*WHAT YOU SHOULD DO:* What is needed is an exact repeat of the lines from the one holding "Where should I click to: Select" through the final line of the data, with no pictures.

(Collected data entries)
-- -- --

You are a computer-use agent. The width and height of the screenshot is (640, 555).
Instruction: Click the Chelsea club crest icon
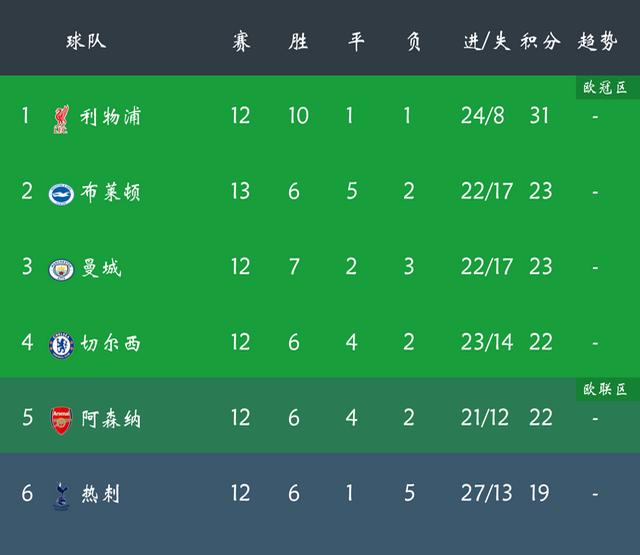tap(61, 344)
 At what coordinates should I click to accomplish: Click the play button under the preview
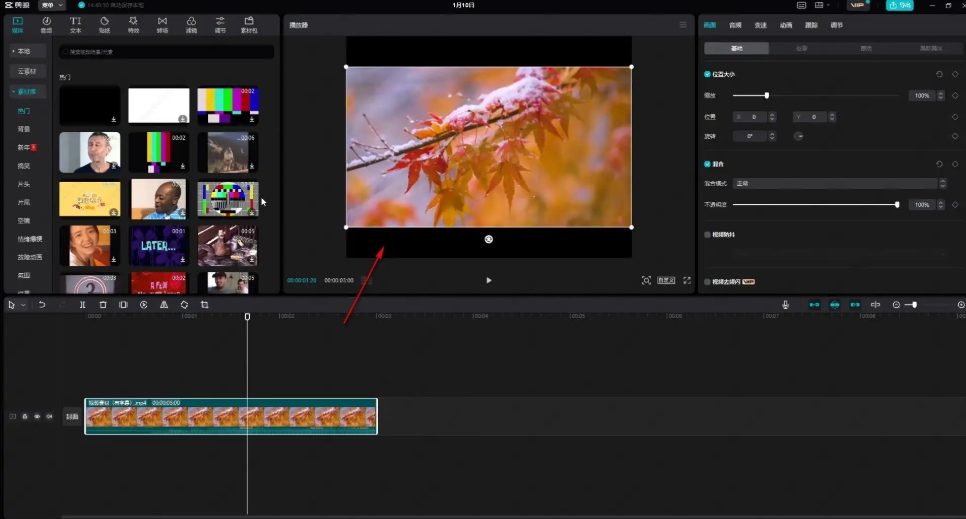pos(489,281)
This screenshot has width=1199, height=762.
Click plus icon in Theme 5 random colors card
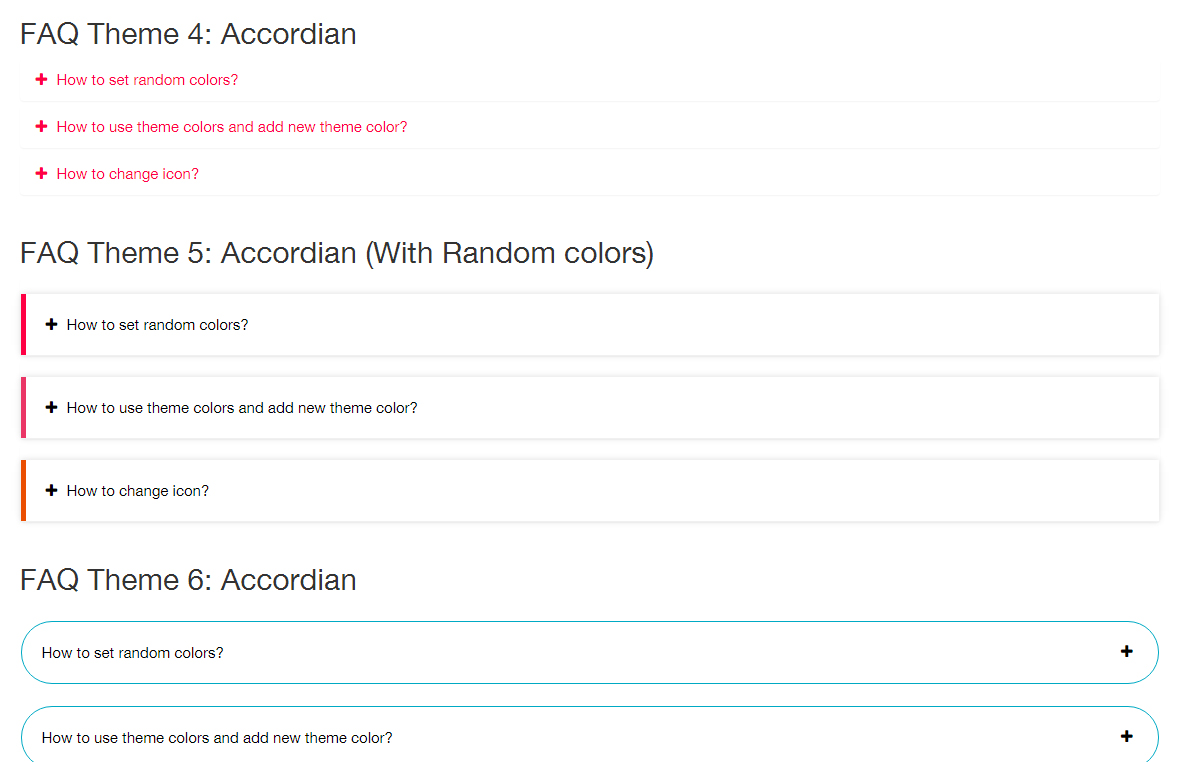[52, 324]
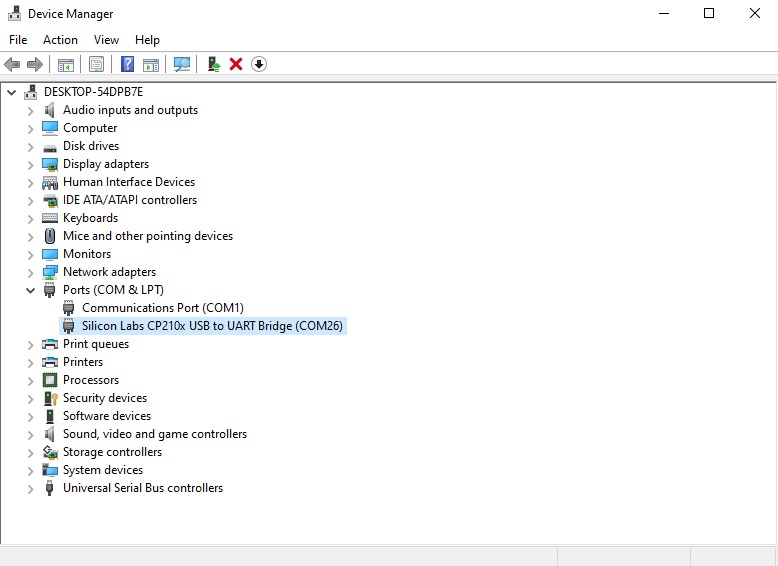Open the View menu

(x=106, y=40)
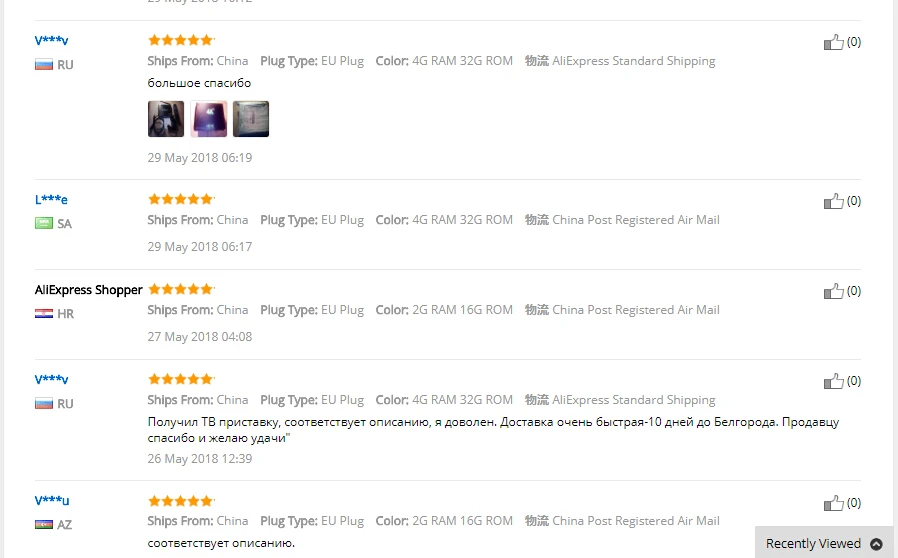898x558 pixels.
Task: Click the Saudi Arabia flag icon
Action: (x=44, y=223)
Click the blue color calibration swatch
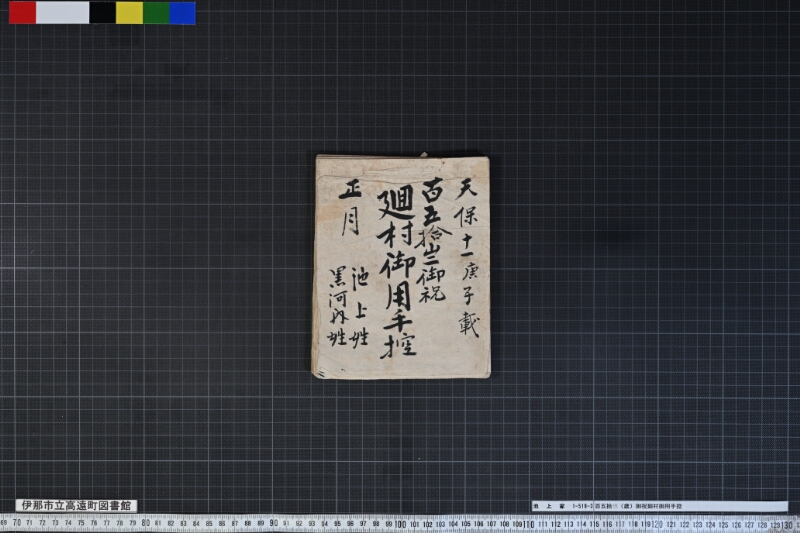Image resolution: width=800 pixels, height=533 pixels. point(182,12)
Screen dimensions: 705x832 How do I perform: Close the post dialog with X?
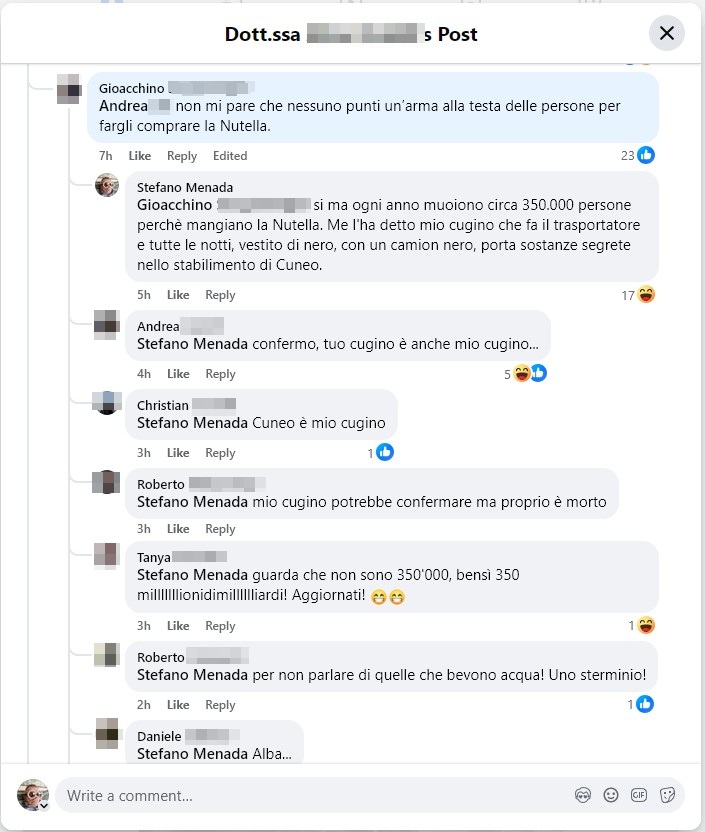[x=667, y=33]
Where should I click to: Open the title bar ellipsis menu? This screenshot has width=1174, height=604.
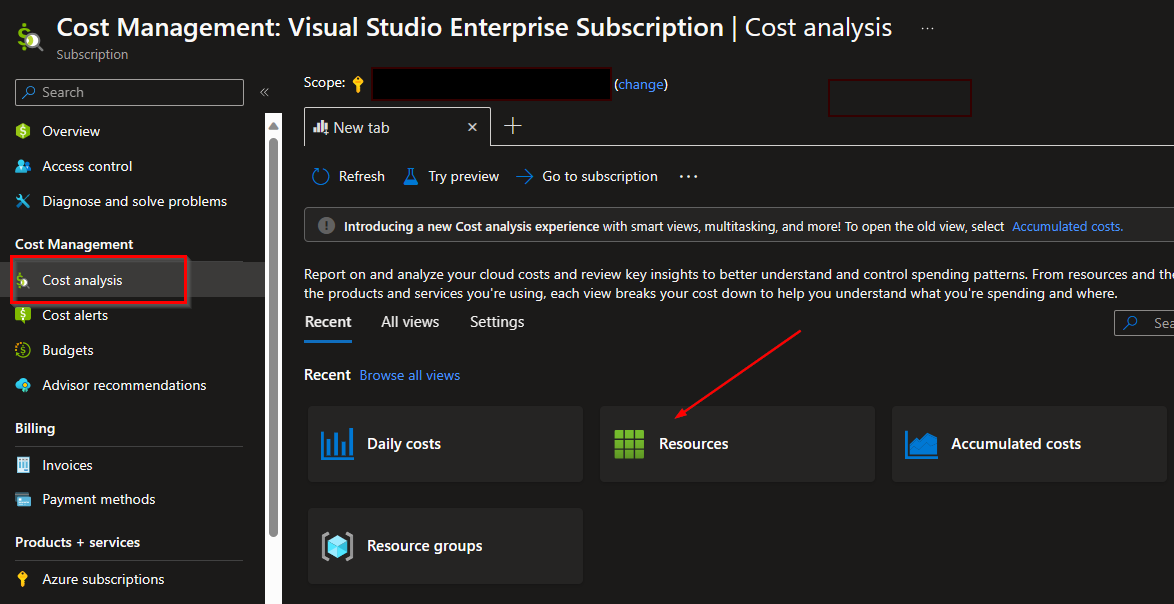tap(927, 28)
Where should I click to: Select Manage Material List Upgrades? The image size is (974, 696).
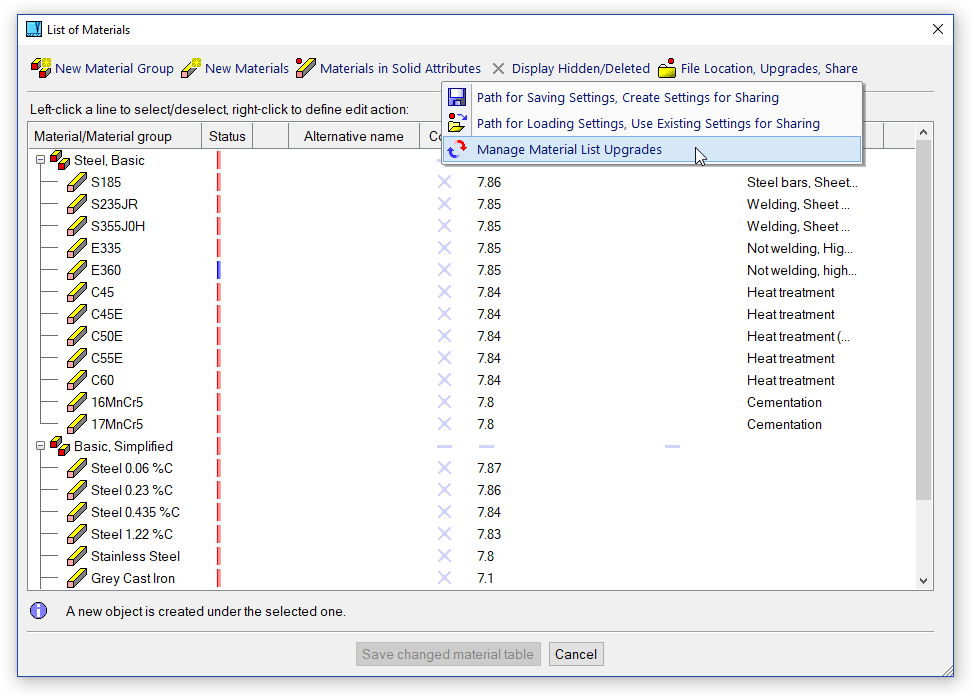click(x=569, y=149)
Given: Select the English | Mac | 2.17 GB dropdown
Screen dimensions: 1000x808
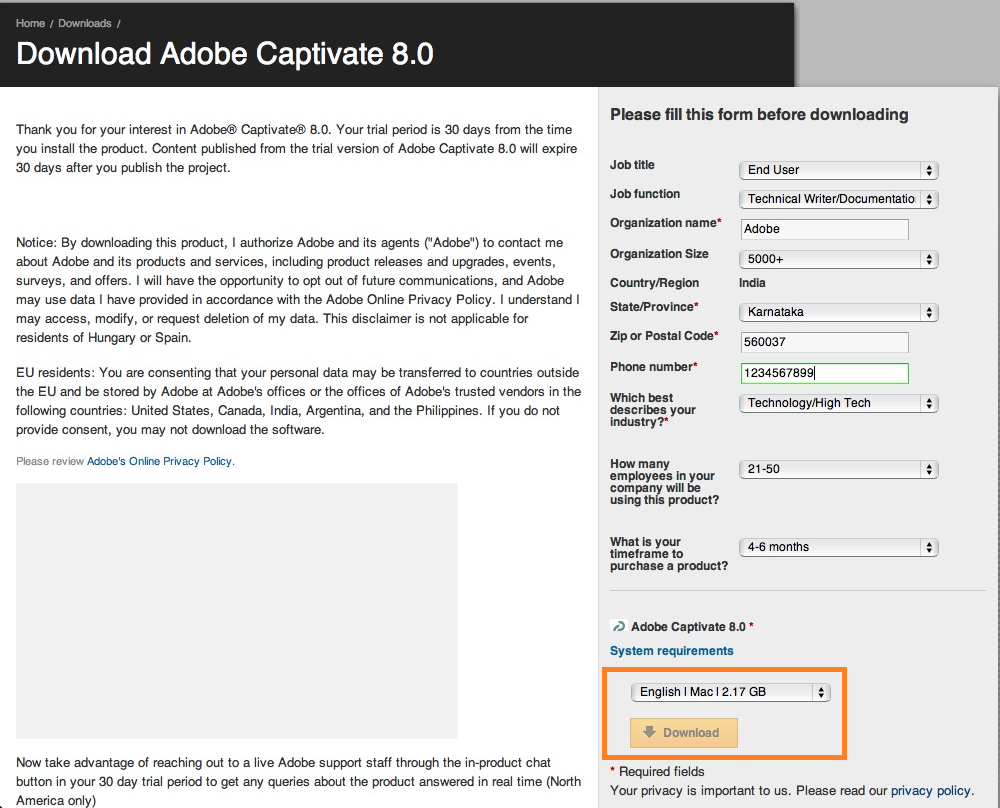Looking at the screenshot, I should click(729, 692).
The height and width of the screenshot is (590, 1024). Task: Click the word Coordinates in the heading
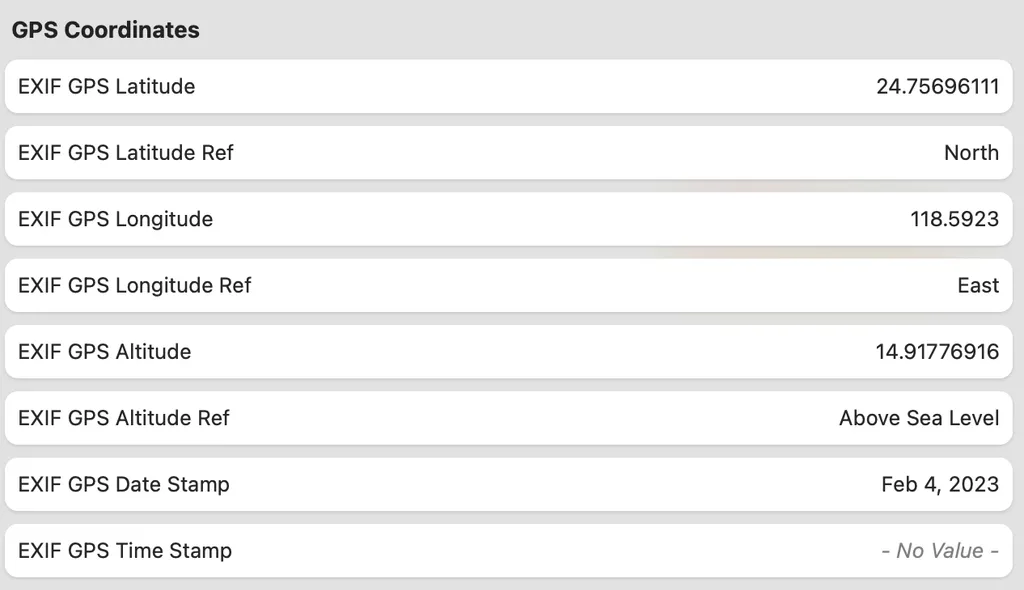[x=132, y=30]
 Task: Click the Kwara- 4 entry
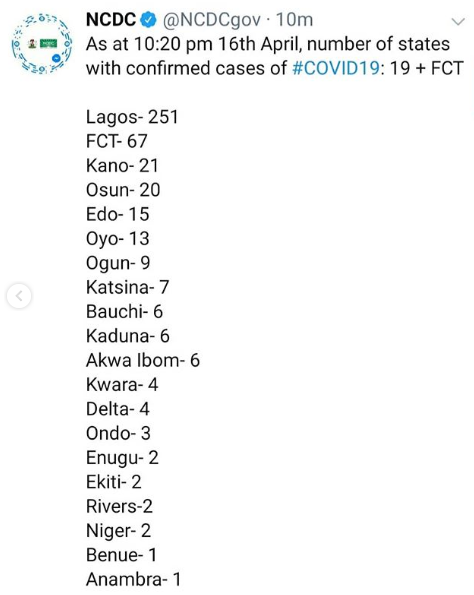[x=122, y=384]
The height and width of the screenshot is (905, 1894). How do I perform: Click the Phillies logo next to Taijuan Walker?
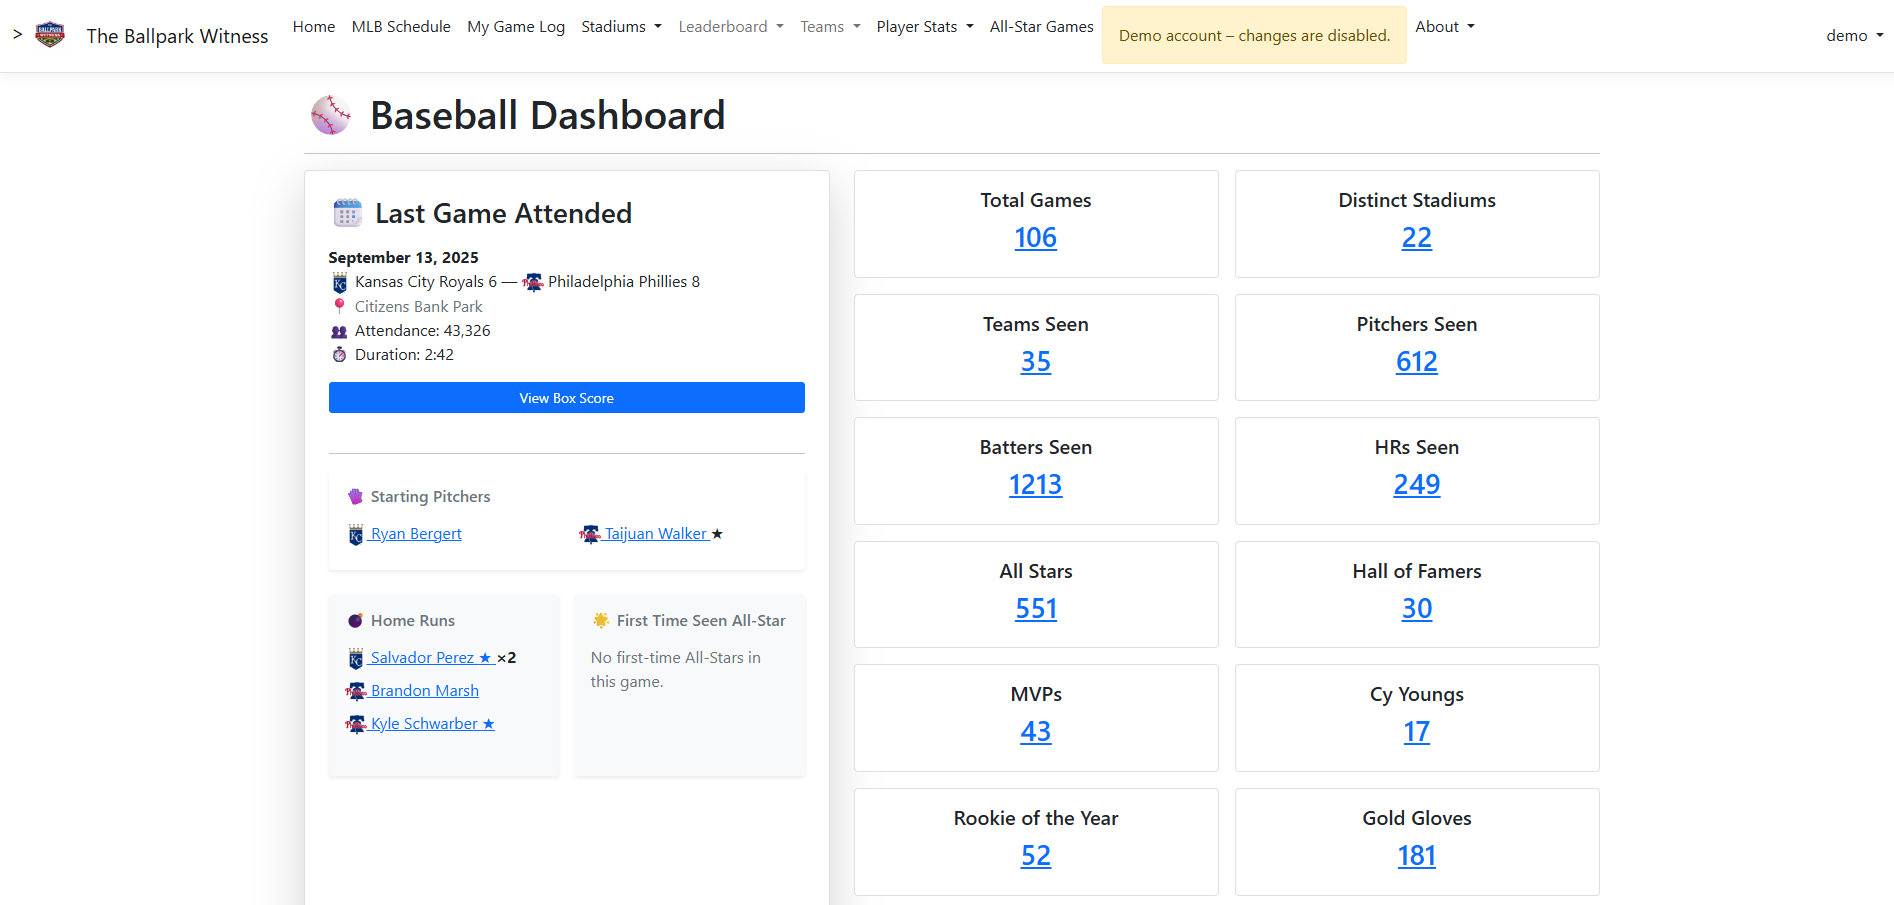pos(590,535)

-- -- --

*SOLUTION FOR THIS EXERCISE:*
Where should I click to: Select Manage Material List Upgrades? The image size is (974, 696).
click(x=569, y=149)
Given: Select the English | Mac | 2.17 GB dropdown
Screen dimensions: 1000x808
Looking at the screenshot, I should click(729, 692).
The height and width of the screenshot is (590, 1024). Task: Click the word Coordinates in the heading
[x=132, y=30]
 Task: Click the Kwara- 4 entry
[x=122, y=384]
The height and width of the screenshot is (905, 1894). How do I perform: Click the Phillies logo next to Taijuan Walker?
pos(590,535)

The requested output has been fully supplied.